Unlike virtually all similar amendments in other states, SJR-7 was borrowed almost verbatim from the proposed Federal Marriage Amendment. And get this: In 2004 Congressional sponsors tore up their original FMA version because it didn't clearly let state legislatures establish civil unions. Archconservative Judge Robert Bork, the patron saint of "strict construction" and no friend to our cause, testified that it had been "poorly drafted". He knew because he'd helped write it! So the measure got changed, and sponsors said the new version "made it clear" that the power of state lawmakers wasn't endangered.
You'd think it a no-brainer that, in the name of clarity, Miller, Clark, Smith and Company would have put in that basic change when SJR-7 was introduced in 2005. But no, they kept the discredited language but still say SJR-7 only limits "activist judges" and not the legislature itself.
Why? Were former House Speaker Bosma, chief sponsor Senator Brandt Hershman, Senator Long, and everyone else made aware of this decision and its reasons? If so when, if not, why not? Maybe our community has been too hard on them. Maybe they were duped, too when they say the language is fine the way it is. At least we owe them the benefit of the doubt until they've had a chance to explain. If we've been wrong about them perhaps an apology is in order.

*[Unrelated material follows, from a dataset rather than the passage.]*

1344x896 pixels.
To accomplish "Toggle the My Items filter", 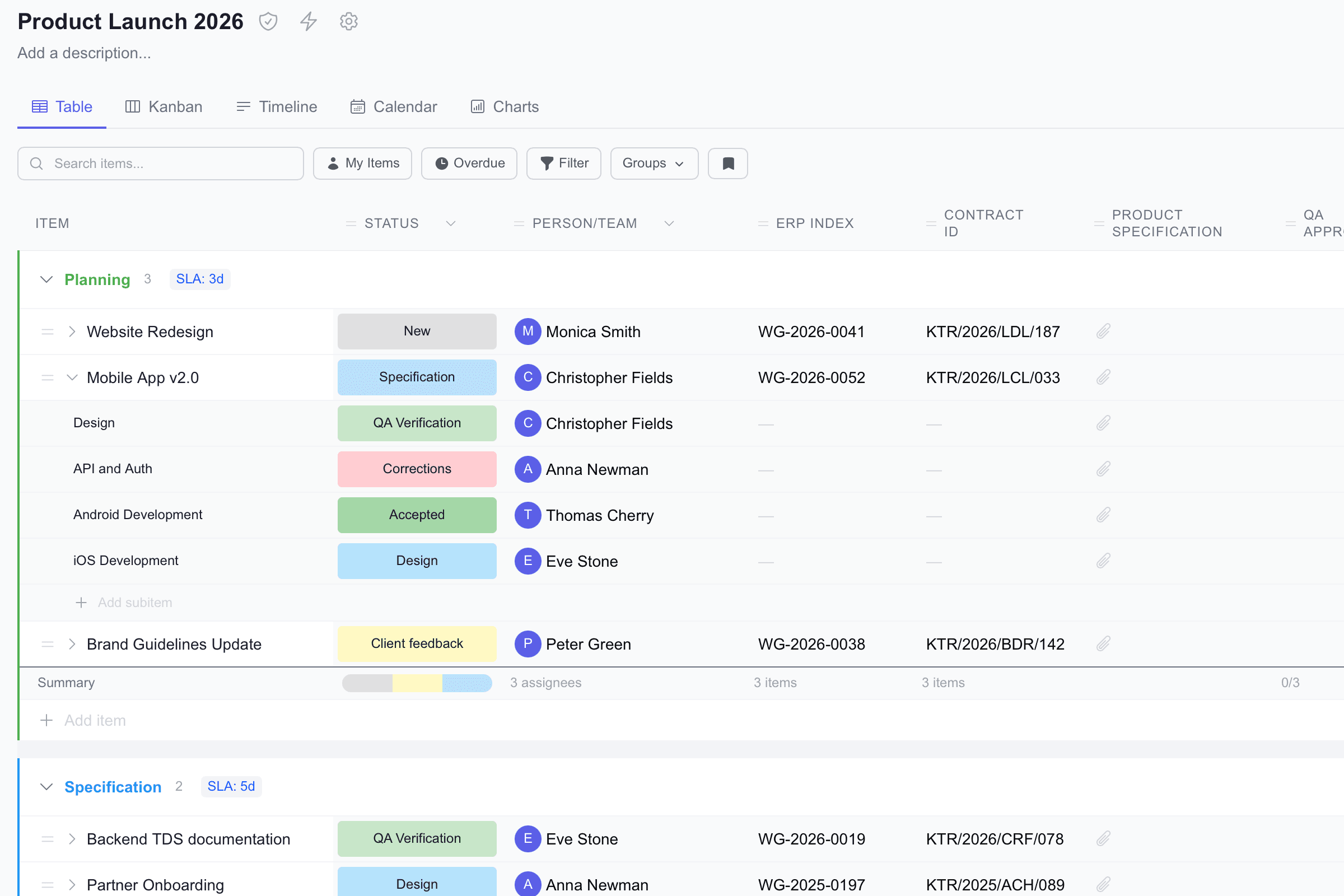I will pos(362,164).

The five courageous Democrats on the House Rules and Legislative Policy Committee who refused to let such a concealed constitutional time-bomb advance to a November 2008 vote by an unsuspecting electorate should be thanked for their actions and urged to continue asking questions. So should the mainstream press and media. This isn't the way Indiana should amend its Constitution. Representative Bosma, and Senators Hershman and Long should want no part of it.

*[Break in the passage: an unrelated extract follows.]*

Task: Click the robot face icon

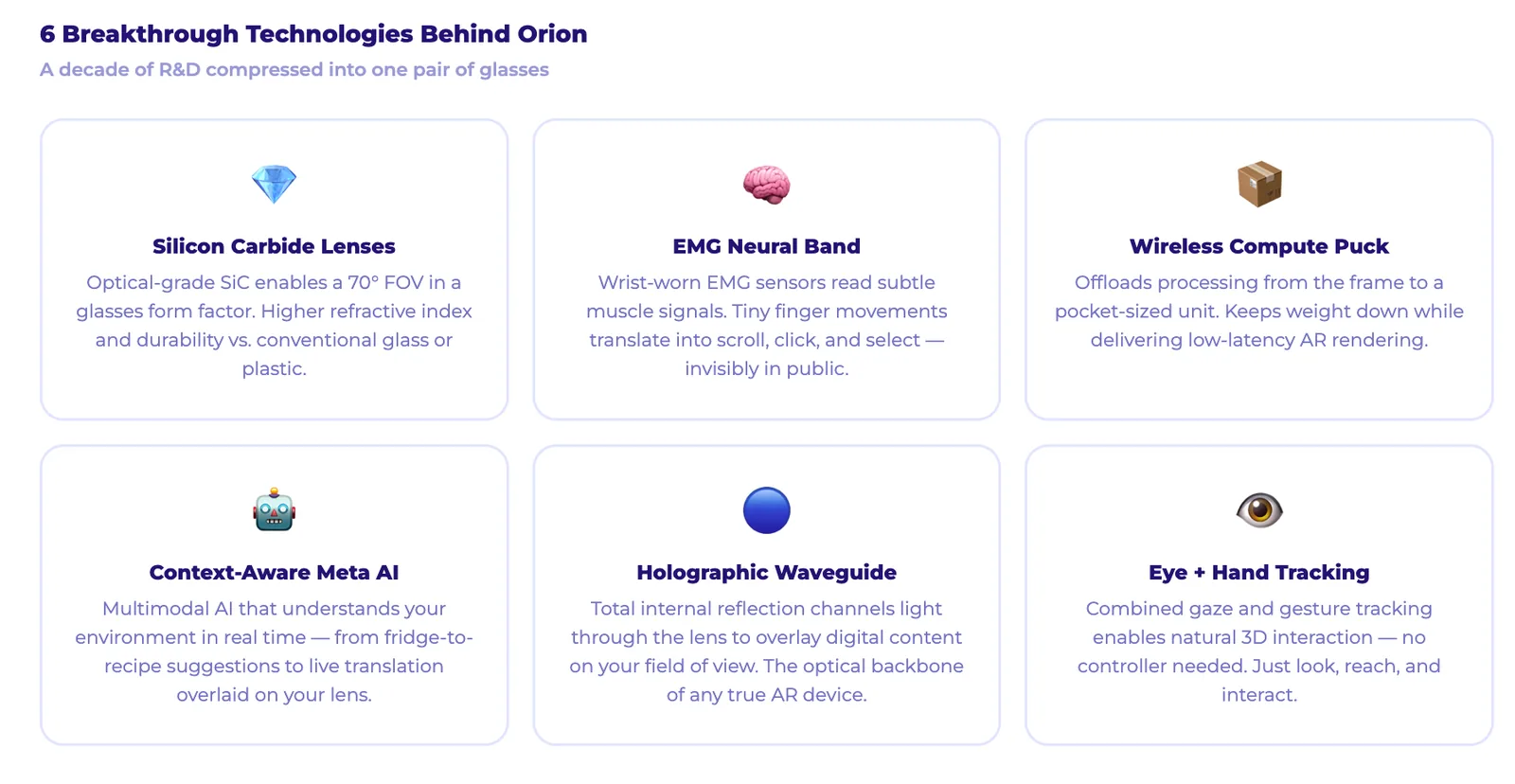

Those of you who have been following my current series on marriage and civil unions know that yesterday I talked about the 2004 change in the proposed Federal Marriage Amendment that didn't make it into SJR7. In the next few days I'll be tying the two together a bit more and raise some additional questions concerning the the impact of all of this on the current Indiana debate.
Note: The Word article incorrectly identifies me as the chairman of the IE Legislative Committee; I'm just a member; colleague and Stop The Amendment, Inc. President Walter Botich III holds that title.